Migration App

The migration app supports the orderly migration of data files between different storage locations under the control of a single MyTardis instance. The secondary storage locations are essentially “dumb” consisting in the simple case of nothing more than an off-the-shelf WebDAV server.

The initial version of the app simply provides a django admin command for manually migrating the data associated with a Datafile, Dataset or Experiment.

TO DO:

  • Provide a framework that allows migrations to be run on a schedule, and the selection of files for migration is based on tailorable criteria, and is aware of storage availability.
  • Once the datafile has migrated, the default behaviour of MyTardis when the user attempts to fetch / view the Datafile is to fetch back a temporary copy. Arrange that the temporary copy can be cached and/or reinstated locally. Arrange that the files can be retrieved directly from the secondary store to the user’s web browser. (The last would involve some kind of SSO involving MyTardis and the secondary store’s web server.)
  • Provide some indication to end users that datafiles have been migrated and that access will be slower.
  • Provide some mechanism for end users to influence which files are migrated, or not.
  • Work needs to be done on configuration of the destinations and providers ... so configuration details are liable to change.

Setup

Add the migration application to the INSTALLED_APPS list in your MyTardis project’s settings file

INSTALLED_APPS += (
    TARDIS_APP_ROOT + '.migration',
)

Specify the default migration destination. This should be the name of a Location. If none is specified, the “–dest” option becomes mandatory for the “migrate” command:

DEFAULT_DESTINATION = 'test'

Finally, you need to specify the tuning parameters for the “scoring” formula used to decide what files to migrate; for example:

MIGRATION_SCORING_PARAMS = {
     'user_priority_weighting': [5.0, 2.0, 1.0, 0.5, 0.2],
     'file_size_threshold': 0,
     'file_size_weighting': 1.0,
     'file_access_threshold': 0,
     'file_access_weighting': 0.0,
     'file_age_threshold': 0,
     'file_age_weighting': 0.0}

The base formula is as follows:

score = datafile_score * dataset_weighting

datafile_score = size_score + age_score + access_score

size_score = if log10(size) > file_size_threshold:
                 (log10(size) - file_size_threshold) * file_size_weighting
             else:
                 0.0

age_score = if age > file_age_threshold:
                (age - file_age_threshold) * file_age_weighting
            else:
                0.0

access_score = if access > file_access_threshold:
                  (access - file_access_threshold) * file_access_weighting
               else:
                  0.0

dataset_weighting = Max-over-experiments(experiment_weighting)

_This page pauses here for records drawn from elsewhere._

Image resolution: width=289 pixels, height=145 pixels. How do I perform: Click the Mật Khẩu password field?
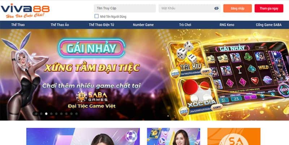click(x=189, y=8)
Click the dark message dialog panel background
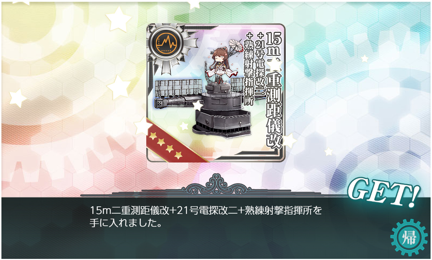The image size is (432, 260). [x=216, y=228]
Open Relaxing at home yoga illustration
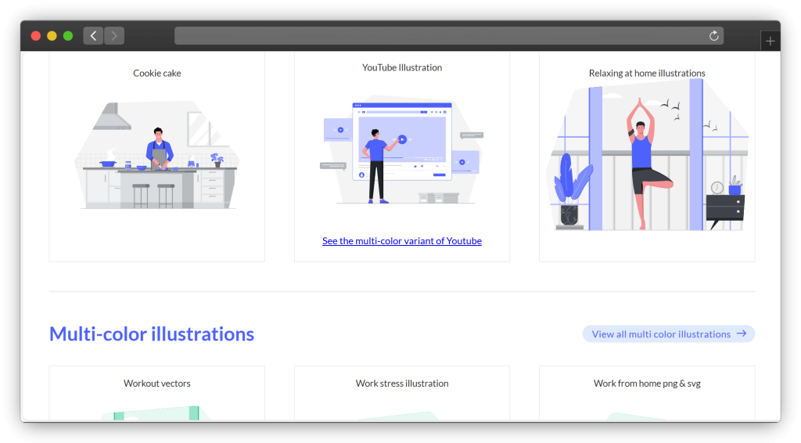This screenshot has height=443, width=801. click(x=647, y=157)
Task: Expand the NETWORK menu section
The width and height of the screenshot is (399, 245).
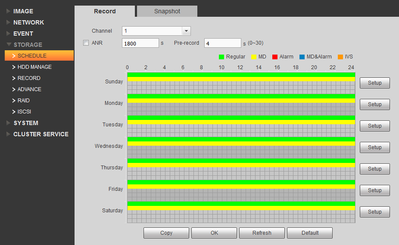Action: click(28, 22)
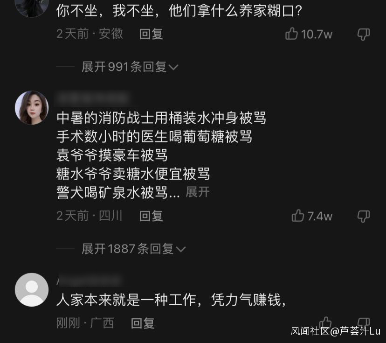
Task: Reply to the 广西 comment
Action: coord(143,323)
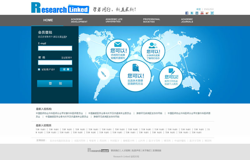
Task: Click the Research Linked logo at top
Action: [60, 8]
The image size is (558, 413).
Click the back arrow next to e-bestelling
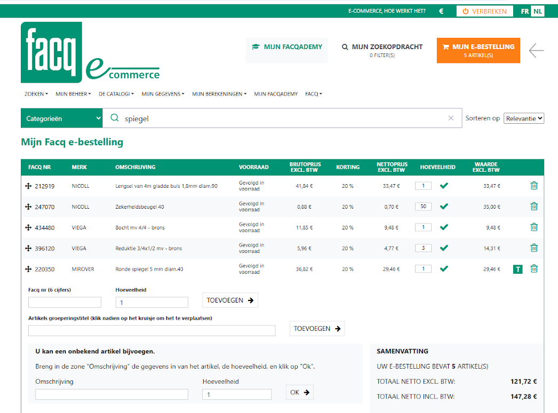tap(536, 51)
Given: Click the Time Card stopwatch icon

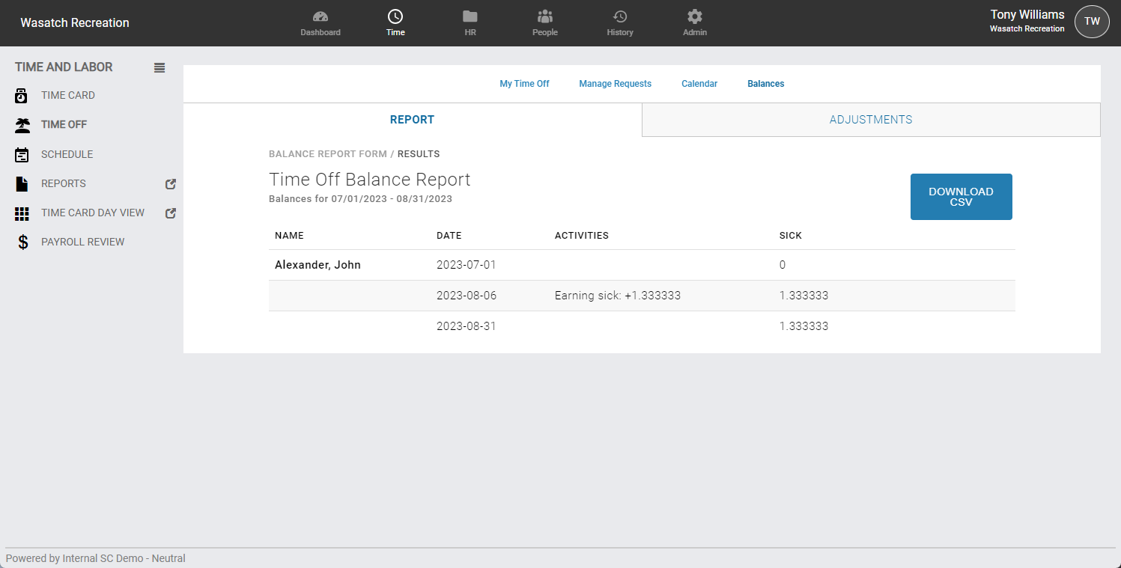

experiment_weighting = Max-over-owners(user_weighting)

user_weighting = user_priority_weighting[user.priority])

where the file size is measured in bytes, and the access and age times are measured in days since the last access or update based on file system timestamps.

(The example above has weightings of zero for the file age and access, so scoring will only take account of file sizes.)

Security Considerations

We recommend that the target server for a migration destination should be locked down, and that all access and updates to the base URL should limitted to a site specific admin account.

We recommend that the target server use HTTP Digest rather than HTTP Basic authentication to provide minimum protection for the admin credentials.

If there is a significant risk of network snooping, etc, consider using SSL/TLS for the transfers.

Commands

The initial version of the migration app provides the “migratefiles” command to perform migrations

Usage

./bin/django migratefiles migrate [<type> <id> ...] ./bin/django migratefiles mirror [<type> <id> ...] ./bin/django migratefiles ensure <amount> ./bin/django migratefiles reclaim <amount> ./bin/django migratefiles score ./bin/django migratefiles destinations

-d DESTINATION, --dest=DESTINATION
--verbosity={0,1,2,3}
-n, --dryRun
--noRemove
-a, --all

The ‘migrate’ subcommand migrates the files associated with one or more DataFiles, DataSets or Experiments. The “<type>” is one of “dataset”, “datasets”, “datafile”, “datafiles”, “experiment” or “experiments”, and “<id> ...” is a sequence of object ids for objects of the target type. Alternatively, the “–all” option selects all Datafiles for migration.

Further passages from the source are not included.